There is one venue, conference rooms at an ice rink, that will sometimes give me problems and I need to drop it down to 1/125 or play with the channel. This is very odd in that issues I run into seem to be venue related. My guess is that 2.4 mhz Wifi, wireless mic, or other radio signals are affecting the triggers, which operate at the same frequency.

When I do have a sync issue, it rarely affects more than one flash and never leaves me with a totally black bar. I'm curious. Did you have a trigger on each flash or one trigger driving both (or maybe the second on optical slave)?


----------



## tpatana (Nov 30, 2015)

FTb-n said:


> When I do have a sync issue, it rarely affects more than one flash and never leaves me with a totally black bar. I'm curious. Did you have a trigger on each flash or one trigger driving both (or maybe the second on optical slave)?

Your tasks:
• 1. Retype the part of the flash trigger thread starting with "There is one" and going on through "the same frequency.".
• 2. Extend the flash trigger thread from the point where it stops.

Information supplied:
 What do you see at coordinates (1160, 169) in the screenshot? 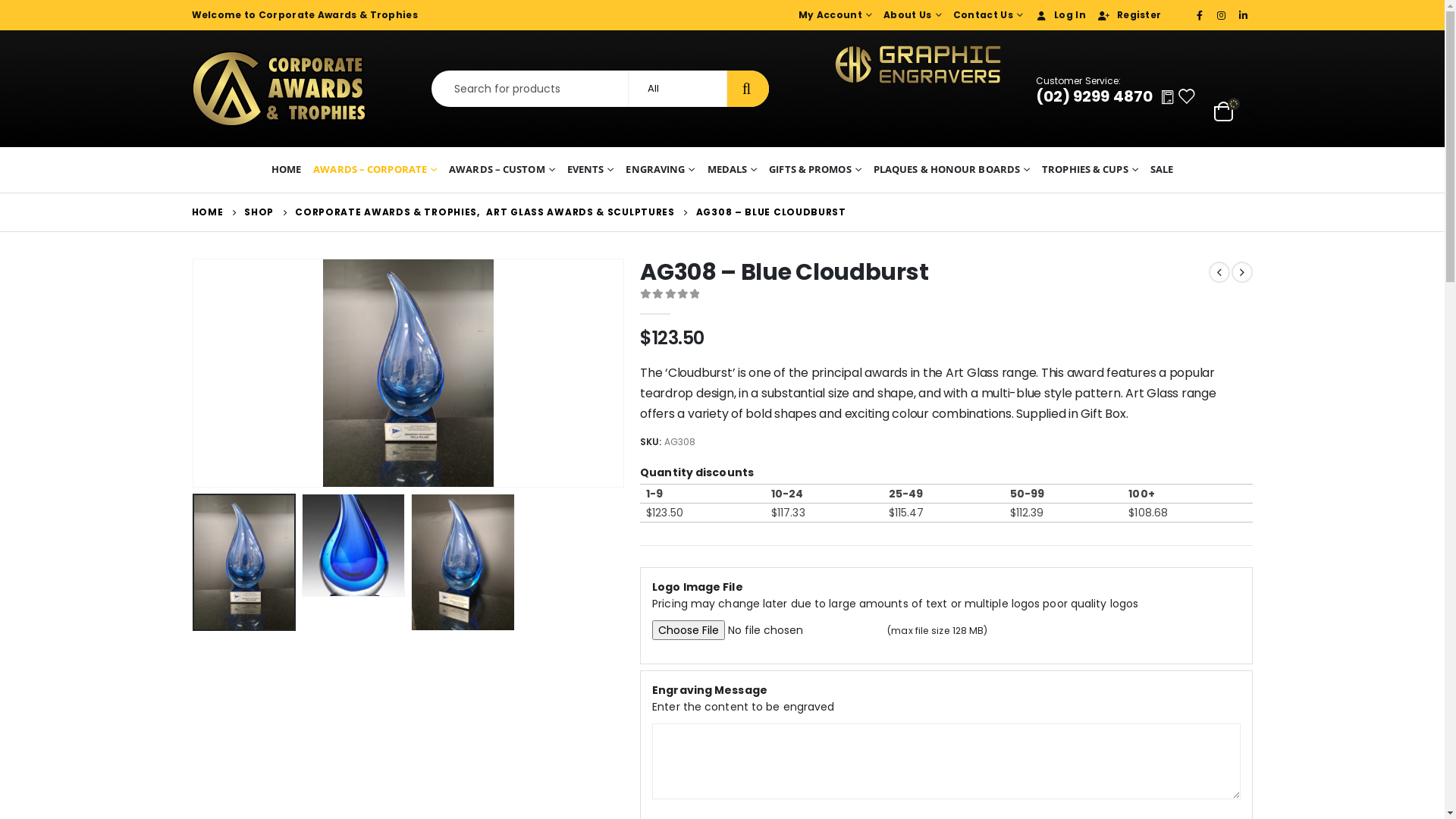
I see `'SALE'` at bounding box center [1160, 169].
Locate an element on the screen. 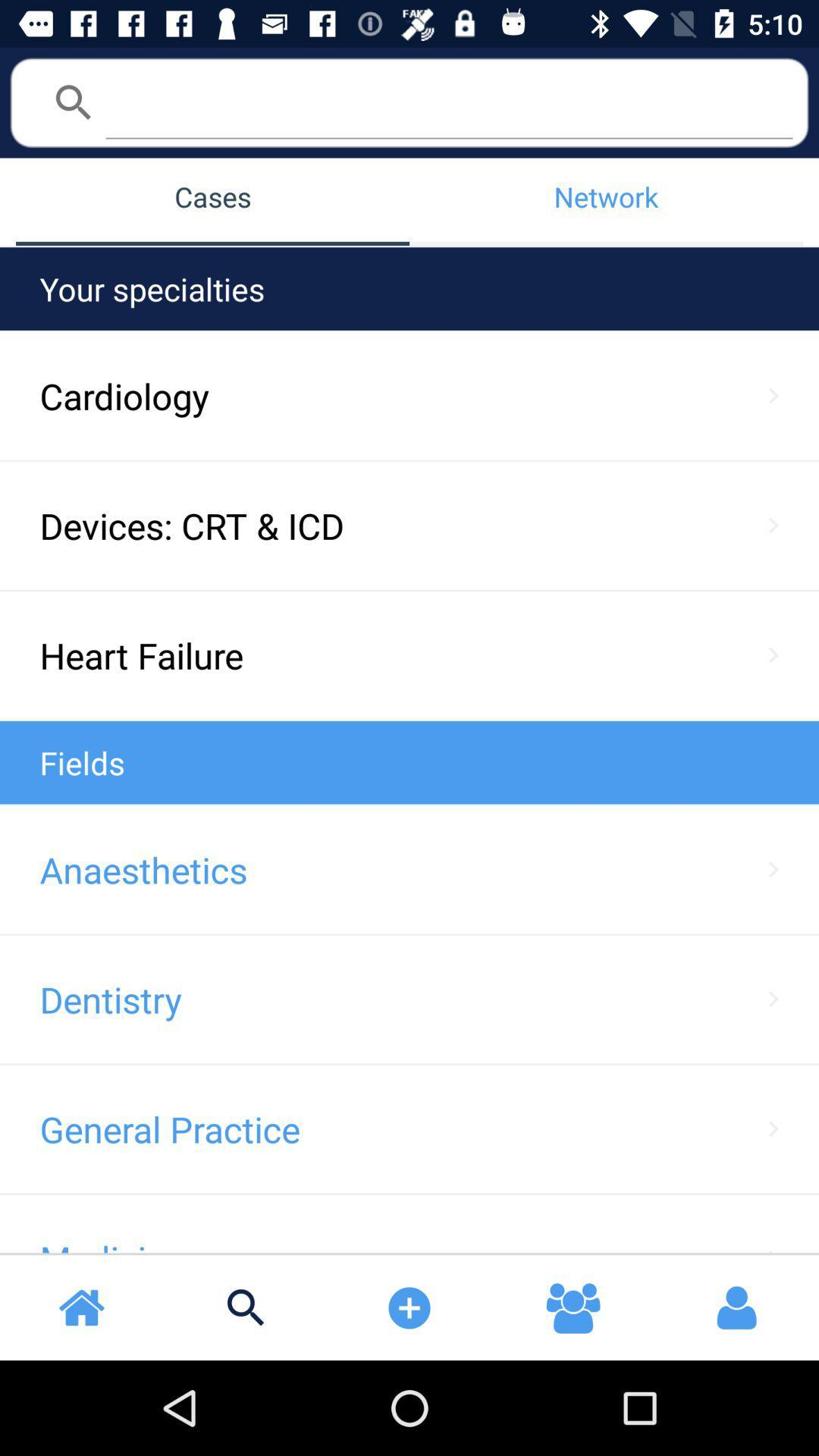 The image size is (819, 1456). search bar is located at coordinates (448, 101).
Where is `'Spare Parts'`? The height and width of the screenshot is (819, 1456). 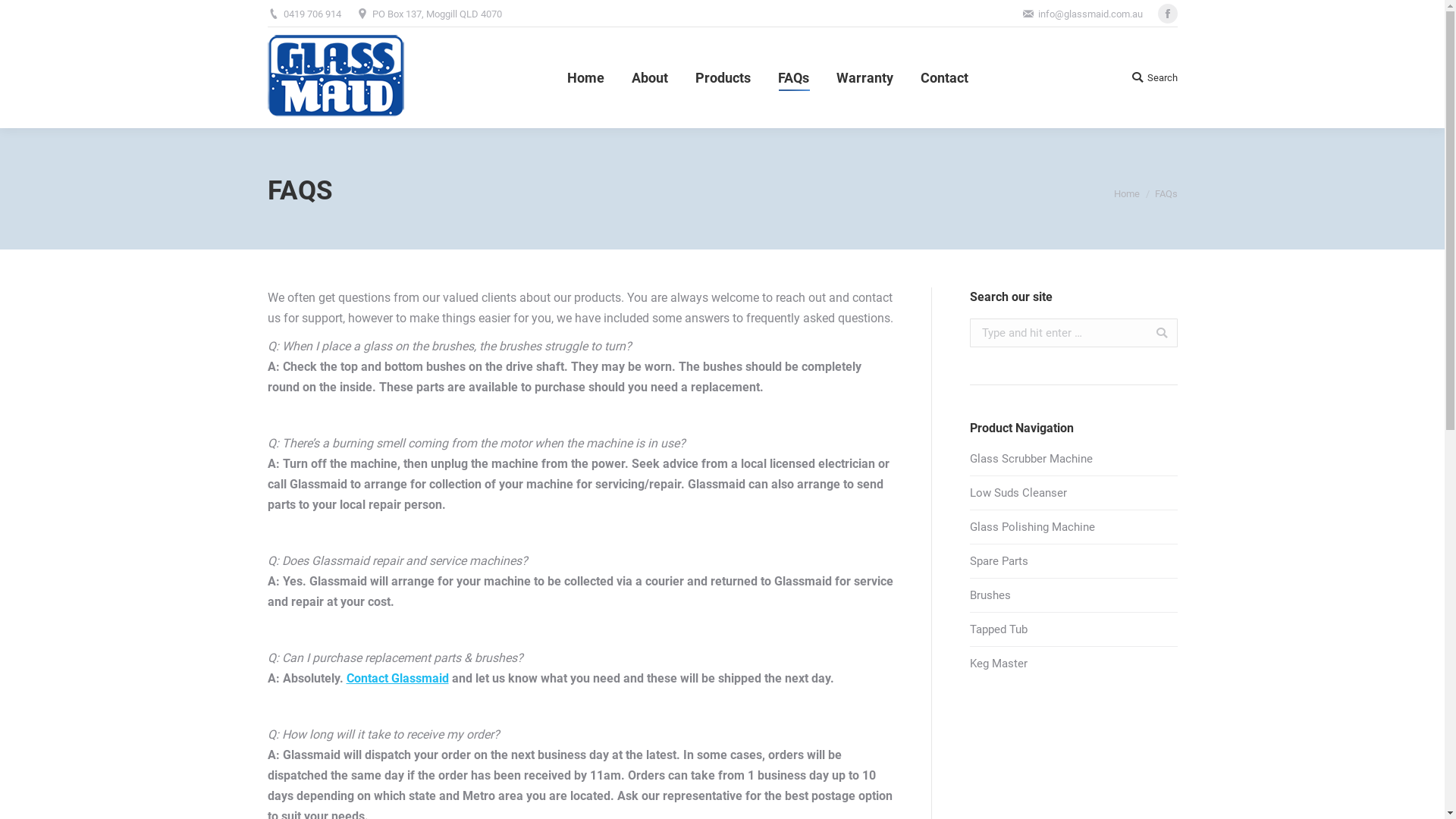 'Spare Parts' is located at coordinates (968, 561).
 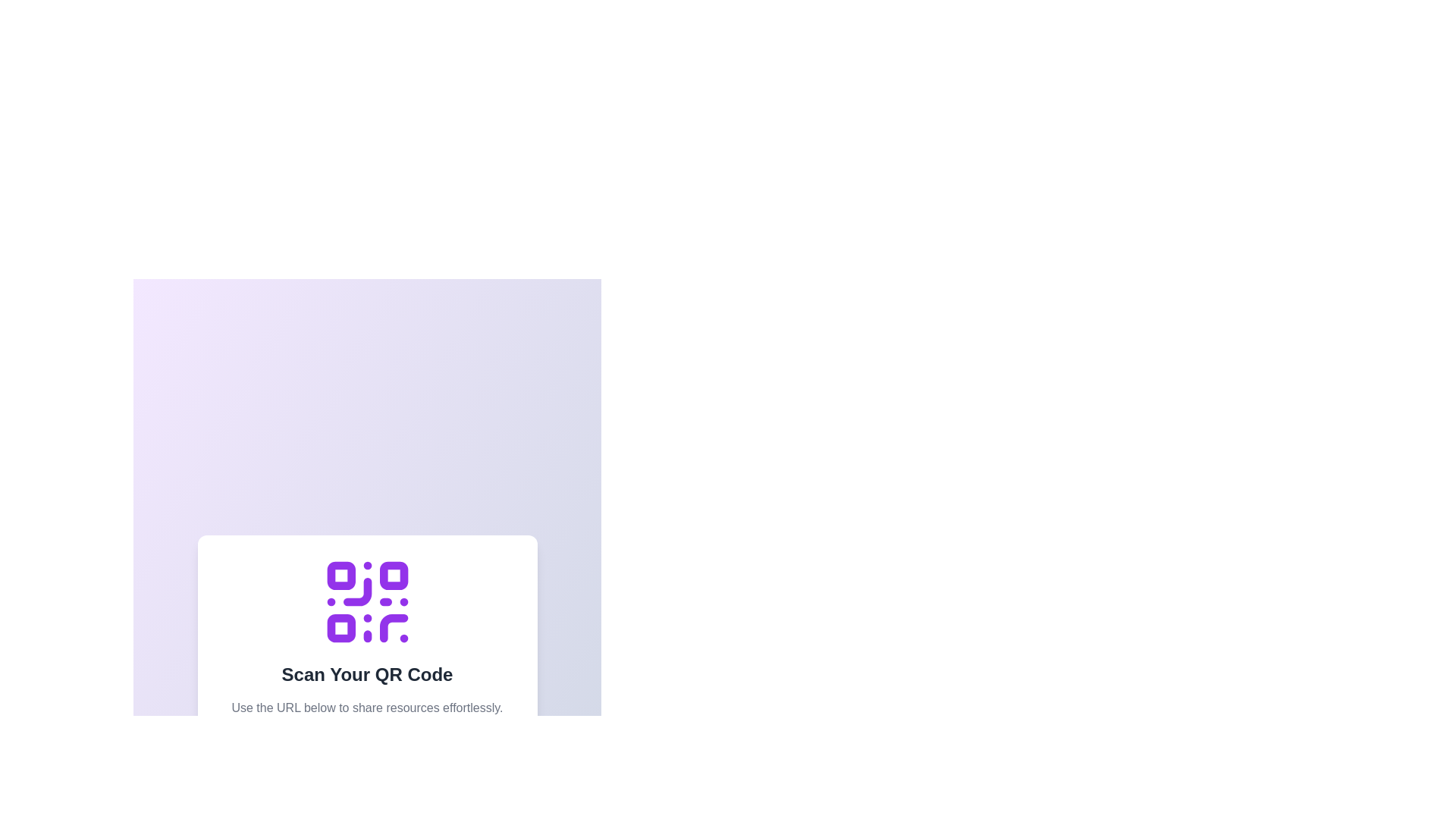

Solved tasks:
• 1.
There is one venue, conference rooms at an ice rink, that will sometimes give me problems and I need to drop it down to 1/125 or play with the channel. This is very odd in that issues I run into seem to be venue related. My guess is that 2.4 mhz Wifi, wireless mic, or other radio signals are affecting the triggers, which operate at the same frequency.

• 2.
That shoot I had 2 triggers, one on each strobe, plus they were both on optical slave so even if one of them missed the signal, both would flash.

I get completely black occasionally, but that one happens usually if I slam down the shutter. If I half-press, wait for focus, and then full-press, it almost never happens.


----------



## FTb-n (Nov 30, 2015)

tpatana said:


> FTb-n said:
> 
> 
> > When I do have a sync issue, it rarely affects more than one flash and never leaves me with a totally black bar. I'm curious. Did you have a trigger on each flash or one trigger driving both (or maybe the second on optical slave)?
> ...


When you initially depress the shutter, the YN622 sends signals to adjust the flash settings, including zoom (if it exists). Maybe "slamming" the shutter results in a timing issue with the flash responding to these signals before firing. Just a guess.


----------



## tpatana (Nov 30, 2015)

FTb-n said:


> tpatana said:
> 
> 
> > FTb-n said:
> ...



Yea, I've guessed something similar. As long as I remember that, it doesn't happen too often.


----------



## tpatana (Dec 7, 2015)

Had another shoot today, was using 1/160 and had this occur 3 times in ~900 shots. So it's still there, probably just have to admit that the Yongnuos are almost reliable but not 100%.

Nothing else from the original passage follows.